The Rite of Pan

Pan - The Goat-Foot God of Arcady

The image of Pan is a familiar one - half a goat and half a man, Pan looks like no other god.  His body is that of a muscular man with a broad chest and strong arms, whilst below the waist he was the shaggy thighs and cloven hooves of a goat.  His face is bearded and upon his head are a pair of horns.

Pan has his origins in the Greek region of Arcadia (sometimes called Arcady).  This is a secluded, rural mountainous region in the Peloponnesian peninsular.  This name was originally derived from a word ‘paein’ meaning ‘pasture’ and he was the god of shepherds, fields and wild places.  Because Pan means ‘all’ in Greek, the classical Greeks of the ancient worlds considered Pan to be the god of greatest rank.

Pan is a rustic god.  His domain is pastures, fields, woodland groves and mountainous regions.  He is also associated with the sudden fear that can be felt in wild, dangerous places and, as such, he gives his name to the word ‘panic’.   He has been known to cause sudden panic in large crowds and even armies on the field of battle.  It was said that when he was born, his mother ran in fear after seeing his


As a god of nature he is associated with the Spring and fertility.  The ancient Greeks often depicted him as a phallic god who attempted to copulate with anything that he could catch - whether it be maiden, nymph, shepherd or goat.

Pan is also a musical god and often shown carrying or playing a set of pipes.  These are so closely associated with him that this instrument is commonly known as the Pan Pipes.  These pipes are also sometimes called a Syrinx.  There is a famous myth about how Pan first obtained his pipes.

Syrinx was a beautiful, chaste, Arcadian water-nymph and the daughter of the river god Ladon.  She was devoted to the goddess Artemis and loved to hunt.  One day as she was returning from hunting she met Pan, near Mount Lycaeum. 

Pan was very much taken with her beauty and greatly desired her.  She, on the other hand, had no interest whatsoever in him and ran away.  Pan pursued her until they came to the river Ladon, where he had her trapped.  In desperation, he cried out to her sisters for help.

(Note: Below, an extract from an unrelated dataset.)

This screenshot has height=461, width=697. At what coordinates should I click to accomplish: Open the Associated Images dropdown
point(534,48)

Syrinx (1892) by Arthur Hacker

As Pan grabbed hold of her to embrace her, the other water nymphs turned her into a bunch of tall marsh reeds in his hand.  The wind blew through the reeds and made the sound of musical notes.  Pan was entranced by the sound and fashioned a set of pipes from the reeds, so that he might always be with her.

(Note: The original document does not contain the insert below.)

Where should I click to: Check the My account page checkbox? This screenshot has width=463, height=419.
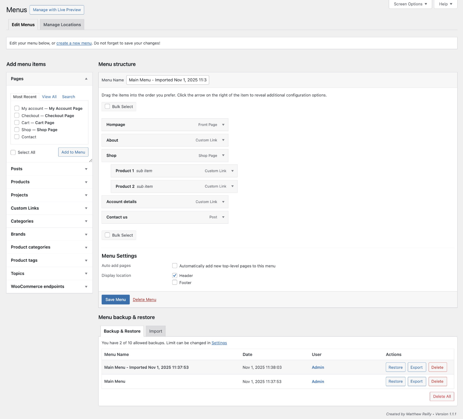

Telling us how fair, trembling Syrinx fled

Arcadian Pan, with such a fearful dread.

Poor Nymph — poor Pan — how did he weep to find

Nought but a lovely sighing of the wind

Along the reedy stream; a half heard strain,

Full of sweet desolation — balmy pain.

(John Keats, 1817)

One of the most oft-repeated myths about Pan is that of his supposed death.  The Greek historian Plutarch told that an Egyptian traveller named Thamus, was sailing from Greece to Italy.  As the ship neared the island of Paxos, a loud voice was heard to cry, “Thamus, When you reach Palodes, tell them that the Great God Pan is dead!”.  Christian tradition places this tale on the night that Jesus was born, though it actually dates from the reign of Tiberius (A.D. 14-37).  This tale has been a popular theme in poetry.  Elizabeth Barrett Browning (1806-1891) wrote in 1844:

Gods of Hellas, gods of Hellas,

Can ye listen in your silence?

Can your mystic voices tell us

Where ye hide? In floating islands,

With a wind that evermore

Keeps you out of sight of shore?

Pan, Pan is dead.

Though as a Christian, she seemed pretty pleased about his supposed demise.  We know, of course, that Pan was not dead.  In the late 19th and early 20th century there was an enormous revival of interest in him.  As a god of unbridled sexuality, he was the antithesis of the repressed sexuality and rigid morals of the Victorian era.  Many books and poems were written about him, though he was often used as a symbolic motif, rather than an actual deity.  Thus we have Oscar Wilde writing, “O goat-foot God of Arcady, This modern world hath need of thee!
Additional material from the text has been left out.